# WHAT IS BEING ASKED
In the entries below, find the line with "You are a computer-use" and the line with "Instruction: Click the"; give again those lines and every line between them, exactly.

# AVAILABLE DATA
Content starts
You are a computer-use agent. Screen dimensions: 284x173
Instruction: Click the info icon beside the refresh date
Content ends
Content starts
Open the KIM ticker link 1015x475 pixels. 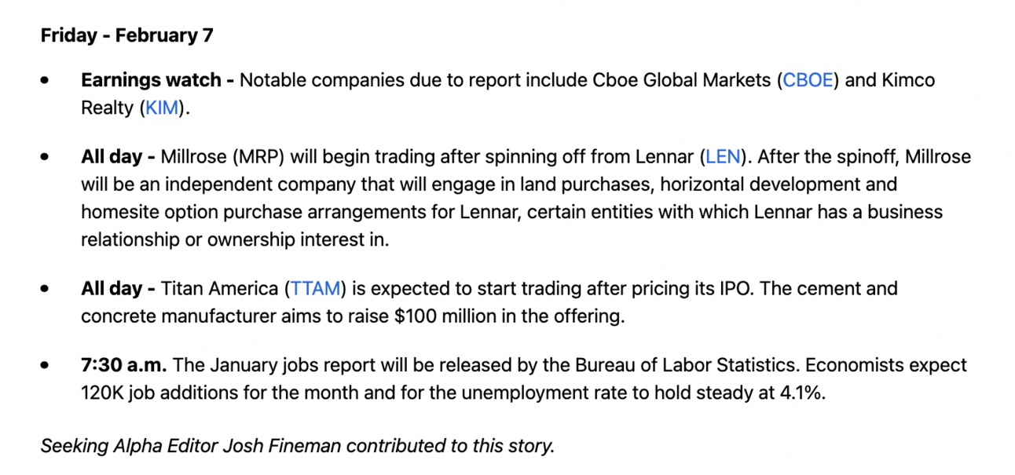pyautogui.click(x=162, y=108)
Content ends
Content starts
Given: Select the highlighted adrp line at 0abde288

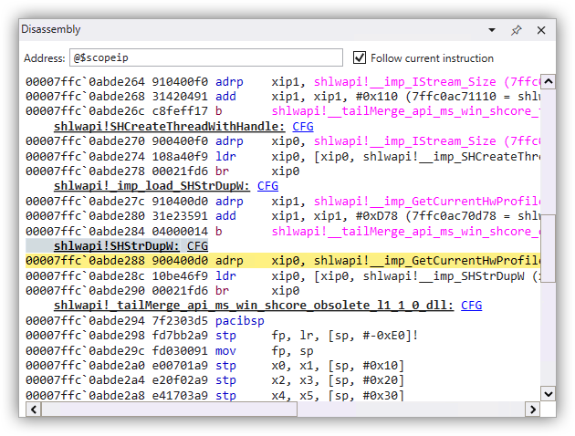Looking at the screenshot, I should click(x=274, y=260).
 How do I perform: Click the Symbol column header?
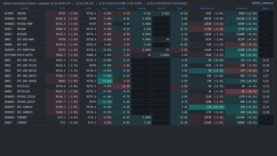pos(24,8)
Content ends
# RESULT OF THIS EXERCISE
You are a computer-use agent. Screen dimensions: 284x173
Instruction: Click the info icon beside the refresh date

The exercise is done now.